I find this in my walk with God. I few weeks ago my eyes were really opened and my heart was humbled and put where it should've been years before. It was amazing. I was praying, reading my Bible, doing my devotions, staying really focused - everything felt good. Then, eventually I got a bit lazy, missed one day; it lead to me not wanting to pray that night and waiting till the morning. I was too tired to focus and read, so I told myself I'd do something that night, and the pattern continues until it's woven a quilt of disappointment, depression, and anger.

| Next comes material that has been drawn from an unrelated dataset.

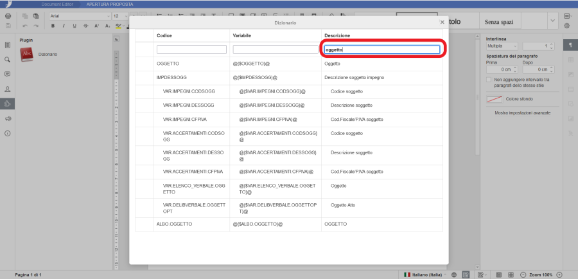Toggle bold formatting
This screenshot has width=578, height=279.
(53, 26)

I can sit here and wonder why God's given up on me. I can claim He's left me where I started after giving me a taste of true joy. But then I take a step back and examine what I've been doing the past week. Sure I haven't really been praying. Yea, I haven't really been reading my Bible. But my relationship with God shouldn't be dependent on that stuff, right? Maybe not, but a relationship usually doesn't work so well when you're not talking or listening. I become too comfortable with where I am and think all that other stuff doesn't really matter.
But it does. I will never have a perfect relationship while on this earth, and it'll only get worse if I'm not putting anything into it.
___________________________________________________________________________________
Right now, my puppy is at my feet, under the desk (one of her favorite spots), perfectly content (for now...). Sometimes I wish that's how I were - never wanting to leave my Master's feet. Perfectly content to be crawling on the floor, licking His toes, following Him where ever He goes. Unfortunately, I get distracted. I chase after that bouncy ball down the halls to the world. I follow the Deceitful One because He's got a treat in an outstretched hand - all the while hiding a net behind his back to catch me with.
I know the Master has a big juicy steak waiting for me at His dinner table, but the treats look so good right now. Eventually, they give me a tummy ache, spoil my dinner, and I want nothing to do with that steak. It makes me sick just to look at it.
The Master is so kind, though. He takes care of me, makes me feel better, and still offers me dinner. Wow.
___________________________________________________________________________________
I don't think I was going anywhere with that, haha! Oh well! I was babysitting tonight - the normal five kids. It ought to get interesting in another year. One of the moms has a little girl a few months old that will eventually be added to the group, and the other mom is having a little one on Friday! Seven kids - one teenager. My oh my...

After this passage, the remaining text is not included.